1 november 1932, rijkskanselier Franz von Papen (links) met zijn minister van Buitenlandse Zaken Konstantin von Neurath. Beiden dienden later ook onder Hitler.

Nieuwe kanselier werd op 1 juni 1932 Franz von Papen, een onbeduidend politicus van het Zentrum. Deze partij was echter ontevreden over de behandeling van Brüning en wilde von Papen uit de partij zetten, maar die stapte kort na zijn aantreden al zelf uit de partij. Von Papen was politiek weinig bekwaam, maar hij trad toch zeer zelfbewust op, parlementair alleen gesteund door de DNVP. Omdat ook de sociaaldemocraten zijn kabinet van partijloze conservatieven niet wilden helpen, liet hij door Hindenburg nieuwe verkiezingen voor de Rijksdag uitschrijven. De nationaalsocialisten verdubbelden hun kiezersaanhang in juli tot 37,3 procent.

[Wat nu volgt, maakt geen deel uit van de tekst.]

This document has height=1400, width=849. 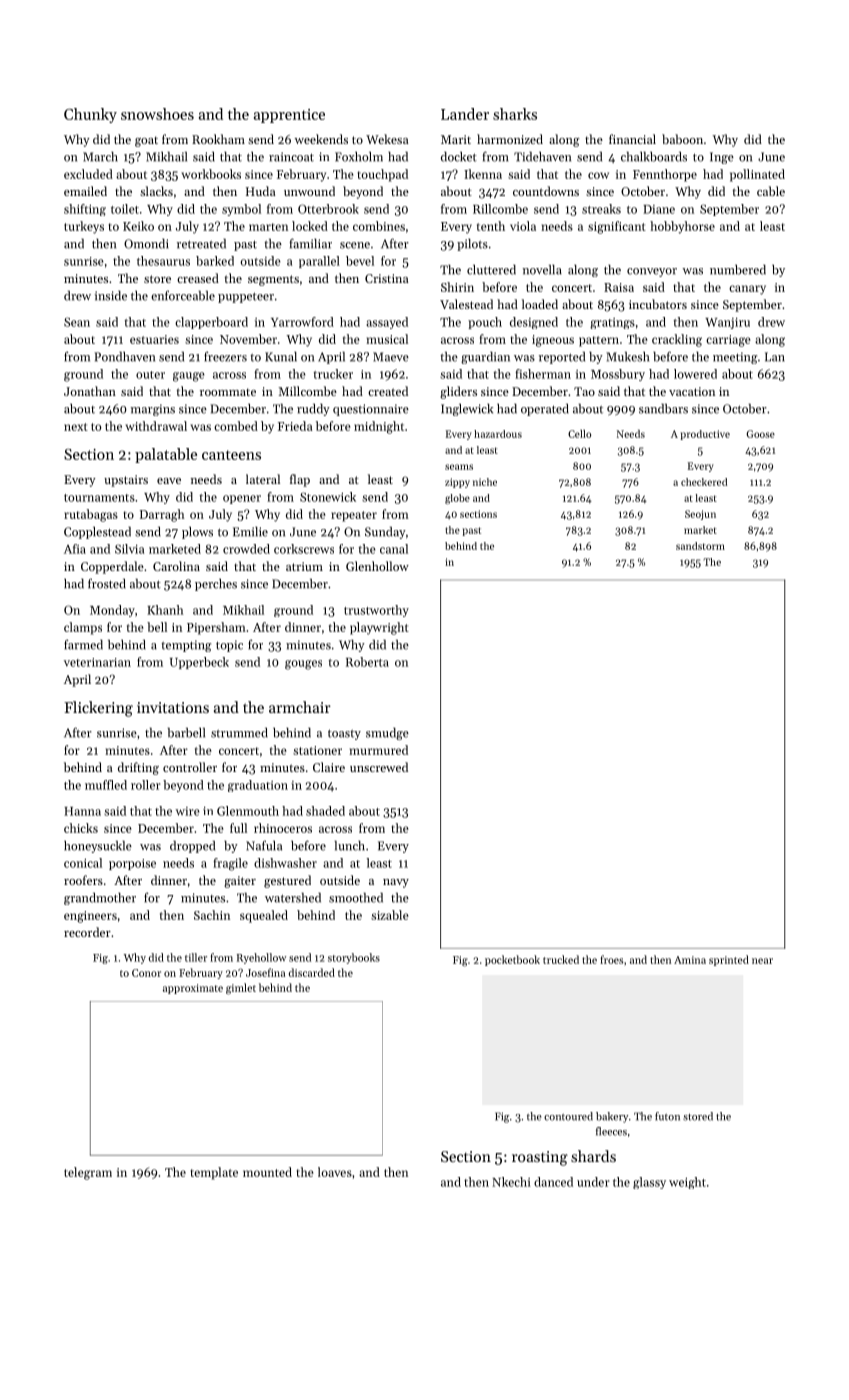 What do you see at coordinates (599, 341) in the document?
I see `pattern` at bounding box center [599, 341].
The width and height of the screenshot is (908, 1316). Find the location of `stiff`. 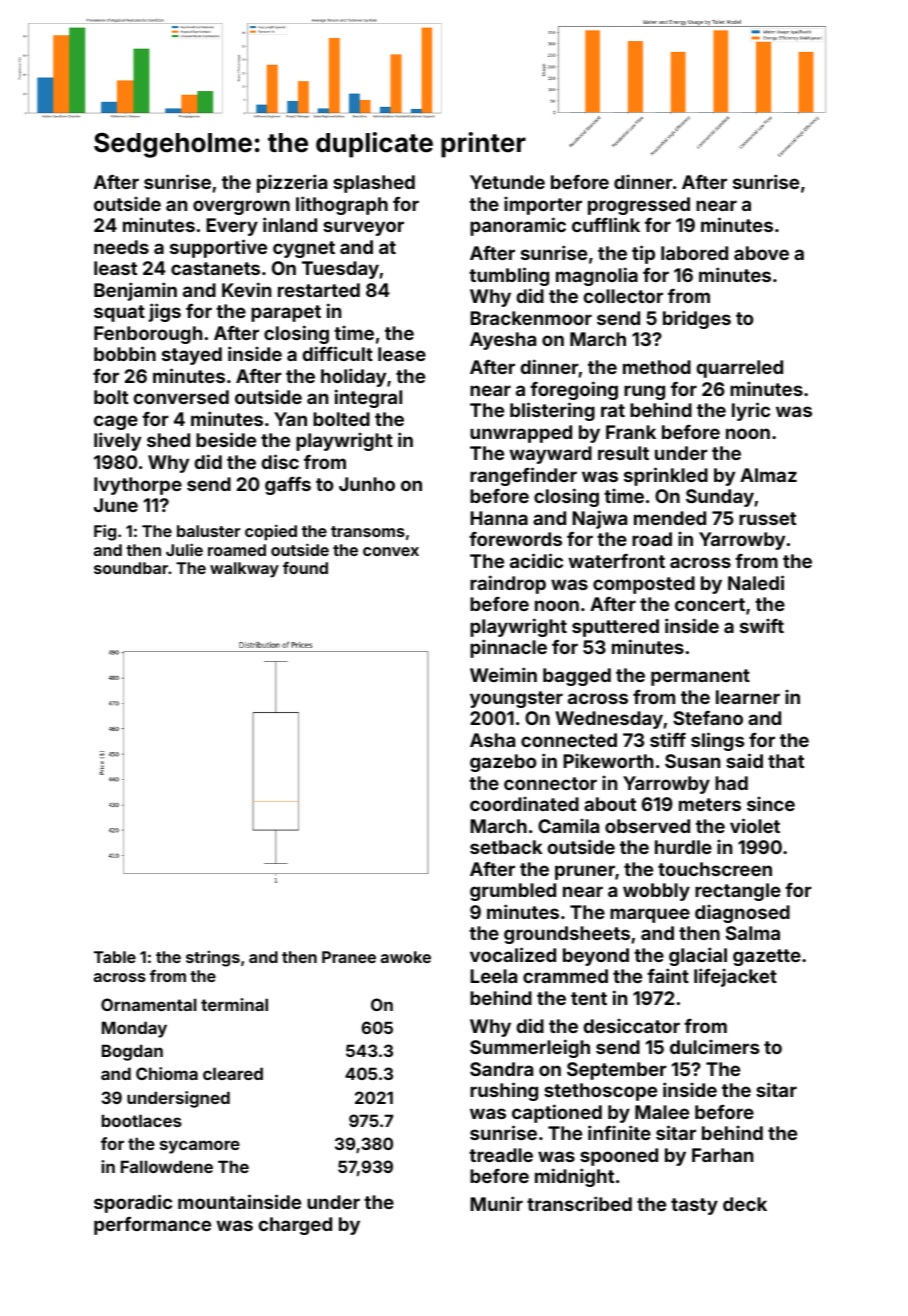

stiff is located at coordinates (668, 739).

Nationaalsocialisten en communisten hadden samen een absolute meerderheid in de Rijksdag, een systeem op de manier van Brüning zou niet meer mogelijk zijn geweest. De sociaaldemocraten steunden een motie van wantrouwen tegen de regering-von Papen. Om tijd te winnen liet von Papen de Rijksdag weer opnieuw kiezen, en in november 1932 liep de aanhang van de nationaalsocialisten iets terug, maar het probleem bleef bestaan. Zodra de nieuwe Rijksdag bijeenkwam zou er meteen weer een motie van wantrouwen komen.

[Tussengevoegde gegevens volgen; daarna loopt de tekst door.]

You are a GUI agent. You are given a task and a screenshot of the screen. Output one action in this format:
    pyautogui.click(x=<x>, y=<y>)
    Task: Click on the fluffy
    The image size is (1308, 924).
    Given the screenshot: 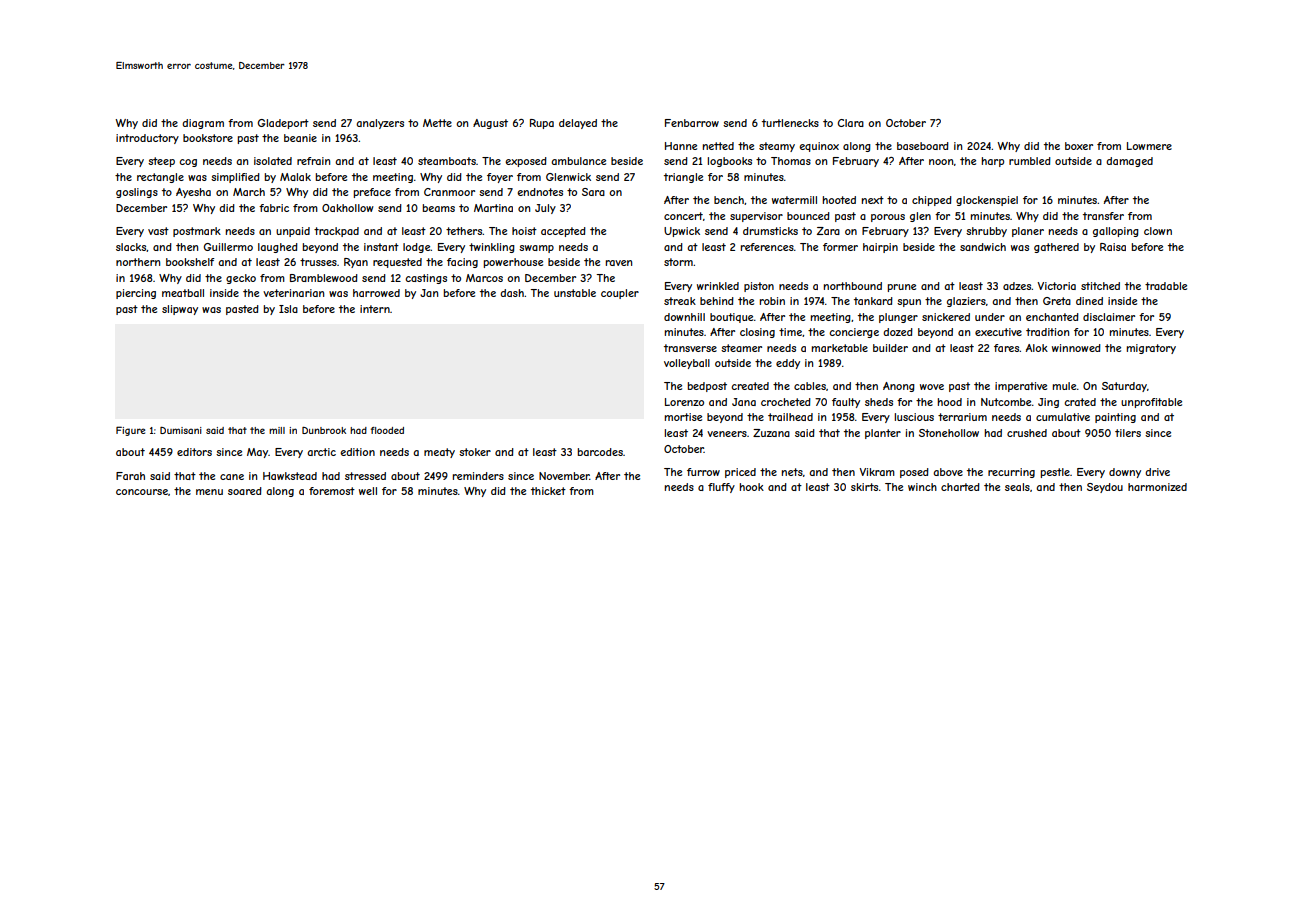 What is the action you would take?
    pyautogui.click(x=721, y=488)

Begin december 1932 werd Kurt von Schleicher kanselier. De generaal was al in de jaren daarvoor op de achtergrond zeer invloedrijk geweest. Zo had hij de val van Brüning versneld en ook de zwakke von Papen naar voren geschoven. Nu moest hij zelf regeringsleider worden. Hij probeerde, via vakbonden en de linkse vleugel van de nationaalsocialisten, de sociaaldemocraten en nationaalsocialisten ertoe te brengen om zijn kabinet te steunen (strategie van de Querfront). Dit bleef zonder succes, zodat Schleicher aan Rijkspresident Hindenburg een tijdelijke dictatuur voorstelde, door de Rijksdag te ontbinden en misschien tot herfst 1933 niet opnieuw te laten kiezen. Tot dan zou een opleving van de economie te verwachten zijn. Maar met dat voorstel was von Papen eerder al naar Hindenburg gegaan, en toen had Schleicher, die von Papen weg wilde hebben, beweerd dat zo'n dictatuur tot burgeroorlog zou leiden. Behalve voor een burgeroorlog was Hindenburg ook bang dat hij voor het Rijksgerechtshof zou worden aangeklaagd voor schending van de grondwet.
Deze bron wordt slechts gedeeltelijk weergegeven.